Barry Butters, Director of Education and Training at Precision Plus, Inc. spent two full weeks at Milwaukee School of Engineering (MSOE) in June to complete intensive training to enable him to teach the course ‘Engineering Design and Development’ (EDD) to high school students. The course is a capstone course of the Project Lead The Way (PLTW) curriculum.
As per the description of the capstone course on PLTW’s website, “Engineering Design and Development (EDD) gives students the opportunity to work in teams to solve problems of their own choosing. Under the guidance of a community mentor, teams employ all the skills and knowledge gained through previous coursework to brainstorm, research, construct and test a model in real-life situations (or simulations); document their designs; and present and defend the designs to a panel of experts.”
Butters participation was sponsored by the Elkhorn Area School District. Beginning in fall 2014, he will be teaching Elkhorn Area H.S. students as well, as other students from local school districts, the EDD Course at Precision Plus’s classroom.
The instructors’ training at Milwaukee School of Engineering teamed up the participants to go through a simulation of the EDD program, which they will be teaching during the school year. Butters collaborated with Phil Winegar, Technology and Engineering Instructor at Menomonie High School, and Brent Siler, Technology and Engineering Instructor at Middleton High School.
The mission for the teams in the training course was to come up with a problem, a solution, develop three design models to implement the solution, and, after choosing one, present their project to a panel of engineers.
Butter’s team pursued a solution for preventing young children from chocking on food. The team focused on the development of a consumer device that would check the softness of food. It was not so much about having a working solution to the problem in two weeks, but rather about understanding how to approach the entire engineering process to come up with a solution.
After a great deal of brainstorming and a decision matrix, three possible prototype solutions–a spring-loaded plunger, a collapsible knife, and an elastic cutter–were printed on a MakerBot 3D printer.
Next, the team selected one potential solution and the solution was tested through experimentation. In the image to the left, butters tests the selected model for its ability to detect the softness of food consistency.

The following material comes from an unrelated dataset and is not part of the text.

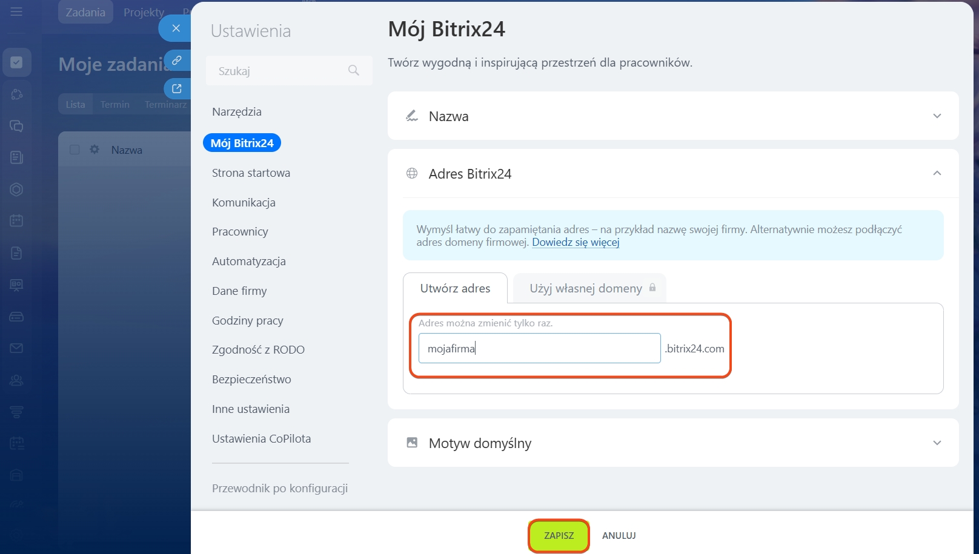Click the Dowiedz się więcej link
The image size is (979, 554).
point(576,242)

Finally, the results of their entire project and engineering process were presented to a panel of engineers for scrutiny and recommendations. Pictured on the image to the right are Butters and his teammates Phil Winegar and Brent Siler.
Upon completion of the course, Butters and all the other participants received certificates from PLTW Master Teachers Sharon Tomski and Denise Kimblern, PLTW Affiliate Director Steve Salter, and MSOE V.P. of Academics, Dr. Frederick Berry.
All the training course graduates were looking forward to teaching this program in the fall.